*** Opening of Supplied records ***
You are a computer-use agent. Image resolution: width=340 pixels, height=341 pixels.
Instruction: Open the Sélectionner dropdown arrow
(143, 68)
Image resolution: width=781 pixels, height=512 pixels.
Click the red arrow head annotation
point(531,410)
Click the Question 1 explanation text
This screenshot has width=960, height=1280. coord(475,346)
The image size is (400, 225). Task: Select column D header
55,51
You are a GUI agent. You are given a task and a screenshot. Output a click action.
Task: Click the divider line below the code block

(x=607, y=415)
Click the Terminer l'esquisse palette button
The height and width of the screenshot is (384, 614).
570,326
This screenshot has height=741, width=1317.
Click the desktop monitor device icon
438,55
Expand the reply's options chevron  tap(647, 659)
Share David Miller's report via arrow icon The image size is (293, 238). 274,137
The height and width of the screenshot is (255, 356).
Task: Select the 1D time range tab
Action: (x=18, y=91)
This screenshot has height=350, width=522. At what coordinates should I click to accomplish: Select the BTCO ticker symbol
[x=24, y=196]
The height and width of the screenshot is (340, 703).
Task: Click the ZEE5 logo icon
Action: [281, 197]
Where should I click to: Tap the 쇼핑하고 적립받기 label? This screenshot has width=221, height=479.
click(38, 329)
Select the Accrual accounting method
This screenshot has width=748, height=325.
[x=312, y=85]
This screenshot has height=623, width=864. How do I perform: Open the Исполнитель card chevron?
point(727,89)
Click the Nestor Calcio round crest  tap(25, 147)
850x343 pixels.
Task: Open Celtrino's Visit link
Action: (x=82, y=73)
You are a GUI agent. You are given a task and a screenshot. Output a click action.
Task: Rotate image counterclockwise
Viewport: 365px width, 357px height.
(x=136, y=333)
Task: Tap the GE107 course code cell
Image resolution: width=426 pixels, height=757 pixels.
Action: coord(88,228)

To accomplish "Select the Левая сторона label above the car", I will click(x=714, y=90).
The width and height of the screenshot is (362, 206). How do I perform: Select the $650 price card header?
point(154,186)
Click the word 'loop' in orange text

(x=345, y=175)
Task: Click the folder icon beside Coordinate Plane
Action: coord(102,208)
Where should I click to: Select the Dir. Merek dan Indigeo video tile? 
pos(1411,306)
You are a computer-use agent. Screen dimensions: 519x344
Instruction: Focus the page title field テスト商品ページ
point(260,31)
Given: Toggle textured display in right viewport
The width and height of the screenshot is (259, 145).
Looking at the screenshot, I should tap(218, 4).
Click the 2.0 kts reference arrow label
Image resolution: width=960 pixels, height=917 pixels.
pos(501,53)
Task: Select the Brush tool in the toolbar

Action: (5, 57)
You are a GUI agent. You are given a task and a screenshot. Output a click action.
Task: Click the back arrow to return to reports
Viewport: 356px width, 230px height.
*** Close of Supplied records ***
## Directions
Print out the data exactly once more.

## Task output
You are a computer-use agent. Image resolution: width=340 pixels, height=341 pixels.
Instruction: Open the Sélectionner dropdown arrow
(143, 68)
Image resolution: width=781 pixels, height=512 pixels.
Click the red arrow head annotation
point(531,410)
Click the Question 1 explanation text
This screenshot has width=960, height=1280. coord(475,346)
The image size is (400, 225). Task: Select column D header
55,51
You are a GUI agent. You are given a task and a screenshot. Output a click action.
Task: Click the divider line below the code block

(x=607, y=415)
Click the Terminer l'esquisse palette button
The height and width of the screenshot is (384, 614).
570,326
This screenshot has height=741, width=1317.
Click the desktop monitor device icon
438,55
Expand the reply's options chevron  tap(647, 659)
Share David Miller's report via arrow icon The image size is (293, 238). 274,137
The height and width of the screenshot is (255, 356).
Task: Select the 1D time range tab
Action: (x=18, y=91)
This screenshot has height=350, width=522. At what coordinates should I click to accomplish: Select the BTCO ticker symbol
[x=24, y=196]
The height and width of the screenshot is (340, 703).
Task: Click the ZEE5 logo icon
Action: [281, 197]
Where should I click to: Tap the 쇼핑하고 적립받기 label? This screenshot has width=221, height=479.
click(38, 329)
Select the Accrual accounting method
This screenshot has width=748, height=325.
[x=312, y=85]
This screenshot has height=623, width=864. How do I perform: Open the Исполнитель card chevron?
point(727,89)
Click the Nestor Calcio round crest  tap(25, 147)
850x343 pixels.
Task: Open Celtrino's Visit link
Action: (x=82, y=73)
You are a GUI agent. You are given a task and a screenshot. Output a click action.
Task: Rotate image counterclockwise
Viewport: 365px width, 357px height.
(x=136, y=333)
Task: Tap the GE107 course code cell
Image resolution: width=426 pixels, height=757 pixels.
Action: coord(88,228)

To accomplish "Select the Левая сторона label above the car", I will click(x=714, y=90).
The width and height of the screenshot is (362, 206). How do I perform: Select the $650 price card header?
point(154,186)
Click the word 'loop' in orange text

(x=345, y=175)
Task: Click the folder icon beside Coordinate Plane
Action: coord(102,208)
Where should I click to: Select the Dir. Merek dan Indigeo video tile? 
pos(1411,306)
You are a computer-use agent. Screen dimensions: 519x344
Instruction: Focus the page title field テスト商品ページ
point(260,31)
Given: Toggle textured display in right viewport
The width and height of the screenshot is (259, 145).
Looking at the screenshot, I should tap(218, 4).
Click the 2.0 kts reference arrow label
Image resolution: width=960 pixels, height=917 pixels.
pos(501,53)
Task: Select the Brush tool in the toolbar

Action: (5, 57)
You are a GUI agent. You are given a task and a screenshot. Output a click action.
Task: Click the back arrow to return to reports
Viewport: 356px width, 230px height.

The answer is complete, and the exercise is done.